I feel that I’ve passed through the looking glass of owning pro-level gear and can’t go back. The speed and accuracy of the D3 was incredible. Should I just get another one used? Any comparable performance from something modern and comparably priced to a used D3? Considering the 7D mk ii...


----------



## Lemonbaby (Dec 25, 2018)

I was massively annoyed by the weight of my full frame kit at one point and switched to M43. Never looked back, there's so many great lenses available these days. From ergonomics point of view, I'd check the Panasonic G9 - it's a brilliant piece of gear...


----------



## frogman81 (Dec 25, 2018)

To further clarify, I’d like to limit the budget for the body at 1500 CAD/1100 USD which is what the 7D Mk ii can be had for. For lenses I expect to keep a 35 mm (50 mm for full frame) prime on it 98% of the time and get a nice ultra wide and call it a day.


----------



## frogman81 (Dec 25, 2018)

Lemonbaby said:


> I was massively annoyed by the weight of my full frame kit at one point and switched to M43. Never looked back, there's so many great lenses available these days. From ergonomics point of view, I'd check the Panasonic G9 - it's a brilliant piece of gear...



I’ll check out the specs on the G9. I actually liked the weight/heft of a full frame. I like the specs on the Sony A7, but I don’t expect to like the feel as much. Will have to get to the camera store and touch and feel all these mirrorless products to see for myself.


----------



## odibrom (Dec 25, 2018)

I'd look at the Canon EOS6D, it has full frame, which the 7D doesn't...


----------



## ThePhilosopher (Dec 26, 2018)

I was looking to shed weight and potentially shift systems from my Nikon D3 kit and 10 or so lenses. I was sold on Fuji until I couldn't find a decent deal that wasn't going to require a lot of cash on my end. In the end, I stuck with my D3 and a 3 prime kit (24, 50, 105 macro). I still have my 80-200 with a dead AF motor, but I won't carry it around in my case.

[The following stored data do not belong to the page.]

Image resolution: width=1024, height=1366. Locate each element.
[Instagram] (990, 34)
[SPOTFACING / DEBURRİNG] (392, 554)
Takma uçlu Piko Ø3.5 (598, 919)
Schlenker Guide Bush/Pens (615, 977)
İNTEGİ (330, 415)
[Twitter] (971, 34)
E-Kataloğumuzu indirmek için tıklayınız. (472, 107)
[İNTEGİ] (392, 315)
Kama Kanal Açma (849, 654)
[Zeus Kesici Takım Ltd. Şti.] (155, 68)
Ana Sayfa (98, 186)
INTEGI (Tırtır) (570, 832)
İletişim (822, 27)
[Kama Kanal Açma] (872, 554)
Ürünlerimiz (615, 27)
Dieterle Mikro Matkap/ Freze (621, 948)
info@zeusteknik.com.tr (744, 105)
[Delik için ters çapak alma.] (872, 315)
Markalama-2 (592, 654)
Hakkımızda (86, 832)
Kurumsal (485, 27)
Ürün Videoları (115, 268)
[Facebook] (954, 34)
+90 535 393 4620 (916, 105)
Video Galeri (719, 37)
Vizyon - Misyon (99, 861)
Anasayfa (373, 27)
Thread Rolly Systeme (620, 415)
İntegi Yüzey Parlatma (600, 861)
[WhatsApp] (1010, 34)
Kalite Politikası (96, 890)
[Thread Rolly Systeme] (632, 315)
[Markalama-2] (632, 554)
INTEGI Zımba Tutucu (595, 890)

It's hard to find a suitable camera to replace the D3 - everything I've tried to date, from Fuji to Phase One (except the D5), seemed like a compromise.


----------



## frogman81 (Dec 26, 2018)

ThePhilosopher said:


> I was looking to shed weight and potentially shift systems from my Nikon D3 kit and 10 or so lenses. I was sold on Fuji until I couldn't find a decent deal that wasn't going to require a lot of cash on my end. In the end, I stuck with my D3 and a 3 prime kit (24, 50, 105 macro). I still have my 80-200 with a dead AF motor, but I won't carry it around in my case.
> 
> It's hard to find a suitable camera to replace the D3 - everything I've tried to date, from Fuji to Phase One (except the D5), seemed like a compromise.

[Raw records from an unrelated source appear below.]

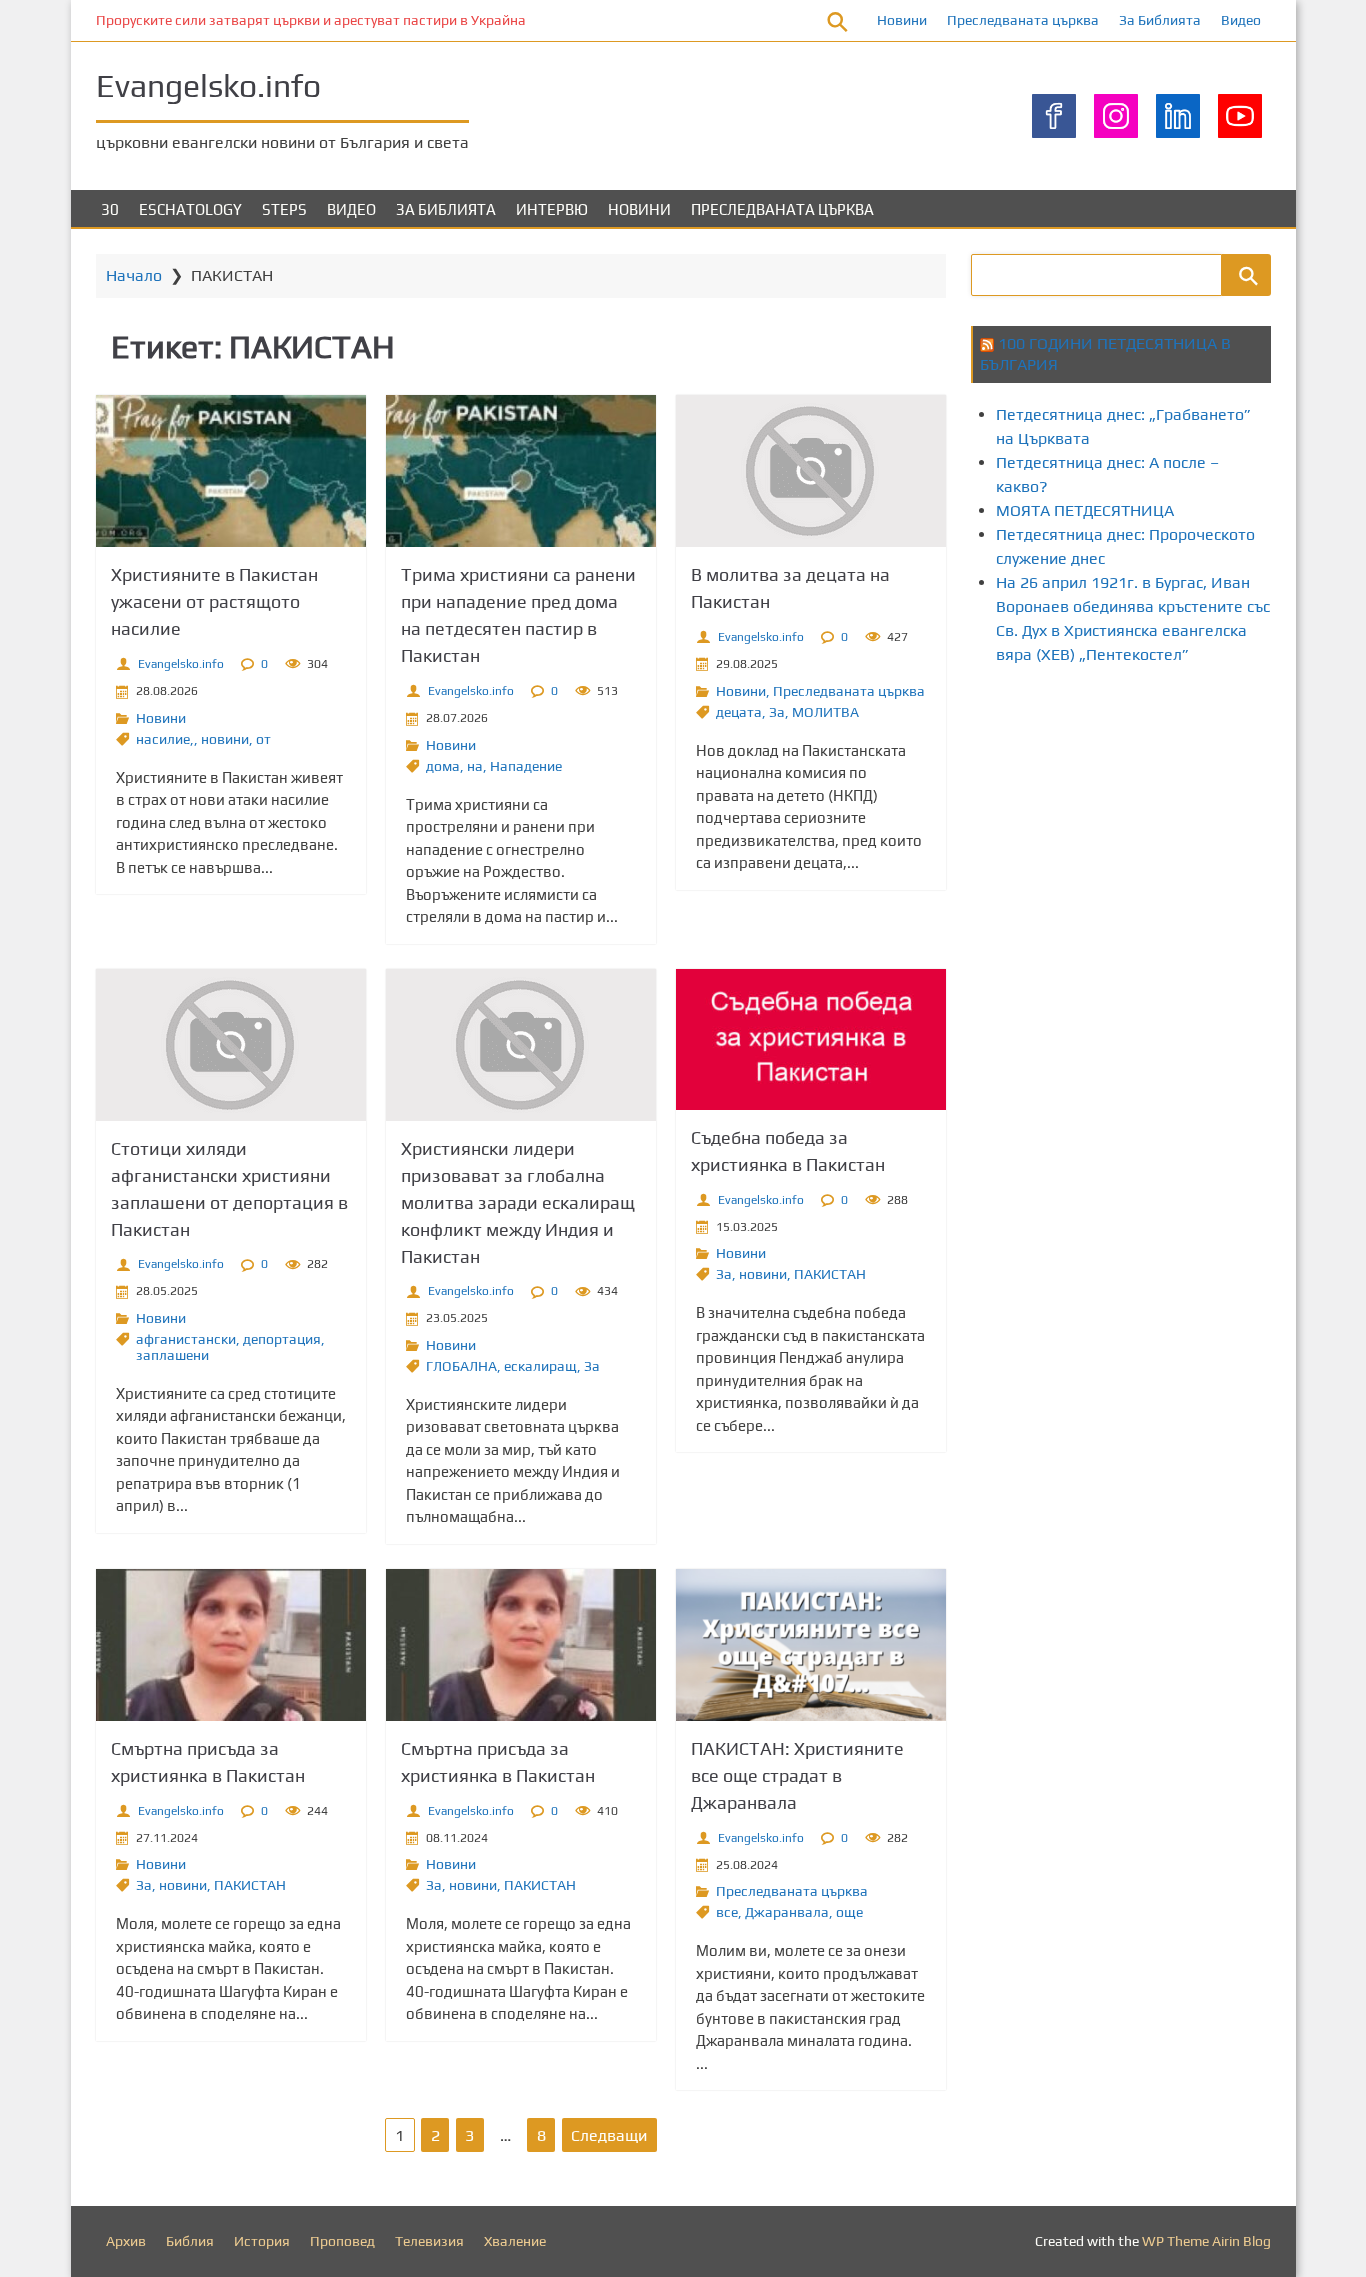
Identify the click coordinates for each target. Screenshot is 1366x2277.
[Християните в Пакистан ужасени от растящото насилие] (231, 471)
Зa (777, 712)
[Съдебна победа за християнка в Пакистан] (811, 1039)
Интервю (552, 209)
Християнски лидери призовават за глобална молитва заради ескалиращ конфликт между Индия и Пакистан (518, 1202)
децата (739, 712)
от (263, 739)
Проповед (342, 2241)
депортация (282, 1339)
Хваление (515, 2241)
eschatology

So you understand the predicament! I wish I hadn’t sold my gear. I think I’ll hit the camera store today to see how everything feels. Some great deals available locally on used D7100s with grip, but I’m not sure it’ll be fast enough for me at 6 FPS. I like the DX format because the lenses are great and a fraction of the cost/size/weight of full frame lenses, plus you get a lot more zoom out of the long lenses. Apparently the D500 is basically a D5 in DX format. It rips at 10 FPS and should have the same processing and intelligence of the D5. Going to check it out myself.


----------



## ThePhilosopher (Dec 26, 2018)

I do, if I were shooting full-time as a business I'd have a D5 in a heartbeat; however, now that I just shoot the occasional model-required project and my own personal projects, I cannot justify the cost.


----------



## frogman81 (Dec 26, 2018)

Well I bought the D500  The local store had a pretty awesome Boxing Day deal on a used one with only 2000 shutter clicks. I tired the store demo and it felt a lot like my old D3.


----------



## ThePhilosopher (Dec 26, 2018)

I'd say that's a good choice - what lenses are you pairing it with?


----------



## frogman81 (Dec 27, 2018)

ThePhilosopher said:


> I'd say that's a good choice - what lenses are you pairing it with?


I got a 35 mm 1.8 DX prime to go on it for now and for most general purpose shooting. I’m planning to get the 10-20 mm DX ultrawide as well and call it a day for awhile. If I get the itch to do wildlife I’ll probably grab a 70-300 DX lens with VR eventually. I didn’t even know it has WiFi, but (though a little finicky) that’s a pretty cool feature. I must admit though, I’m still comparing it to a D3S system right now. Honestly I think there are pros and cons to both. I kinda like that a DX setup gives you an effective 450 mm reach so easily.


----------